BHAs: Uses and Benefits
While AHAs are water-based agents, the BHA or Beta Hydroxy Acid, is oil-soluble. BHAs can penetrate deep into the pores of the skin, removing dead skin cells and excess sebum. They are commonly used for targeting skin with acne and sun damage. Because of these features, BHAs are usually most suited for people with combination to oily skin.
Salicylic acid, the most common type of BHA, is well-known for its acne-treating abilities and helps calm down skin redness. This is the reason why SA is used in many acne products.

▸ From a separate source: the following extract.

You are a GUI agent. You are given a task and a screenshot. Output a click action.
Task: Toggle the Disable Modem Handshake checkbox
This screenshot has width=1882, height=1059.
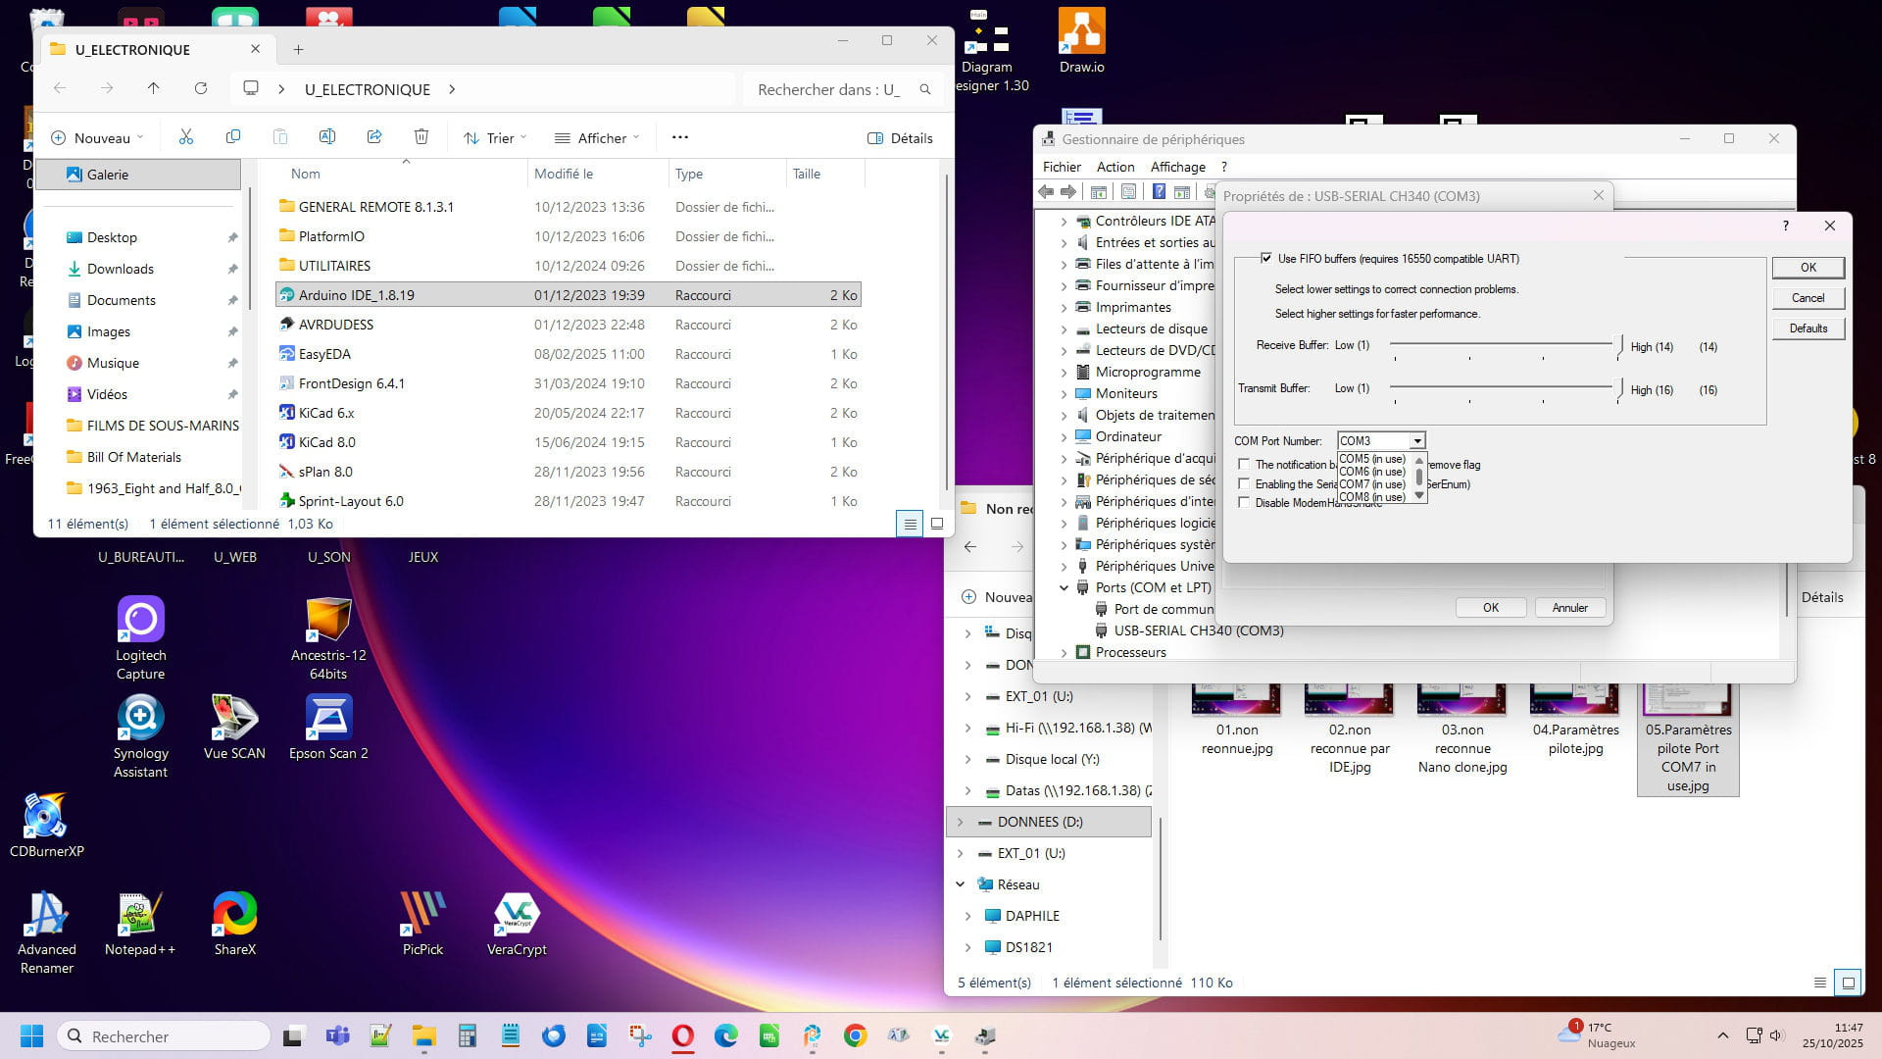coord(1245,503)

Another feature is that it is known to fight bacteria and can be used to treat calluses and dry skin. In high concentrations of BHA, it can be used to treat warts. BHA works the same way as AHA, only that it penetrates more deeply into the skin.
Types of BHAs
Salicylic Acid and Citric Acid
SA is known to be fat-soluble and has an advanced ability to penetrate the skin, allowing it to treat acne. While Citric acid is primarily known as an AHA, some formulations are BHA and this type is used to dry out excess sebum and clean out dead skin cells in the skin.
Other BHAs include beta-hydroxybutanoic acid, tropic acid, and trethocanic acid.
Similarities and Differences
One common benefit of these two hydroxy acids is their ability to help improve sun-damaged skin.
Both AHAs and BHAs also work as exfoliants - only they work differently, as they have other properties that make each acid more appropriate for other skin conditions or skin features.
BHAs have antibacterial effects and tend to increase the skin's resistance to UV skin damage. AHAs, on the other hand, provide progressive exfoliation. They also have the effects of collagen production making them ideal as an anti-aging solution.
To put the differences simply, if you are looking to target dry skin and get anti-aging benefits, go for AHA. But if you are looking to treat acne and sun-damaged skin, look for BHA in the ingredients.
One can use both the AHA and BHA together. Use one product in the morning and one during the nighttime if you want to address multiple skin problems. Another strategy is to use it on alternating days. Or apply AHA on dry areas and BHA to oily areas of the skin if you have combination skin.
If you're formulating a product and want to use AHA or BHA, choose the one that addresses the skin concern you want to tackle better.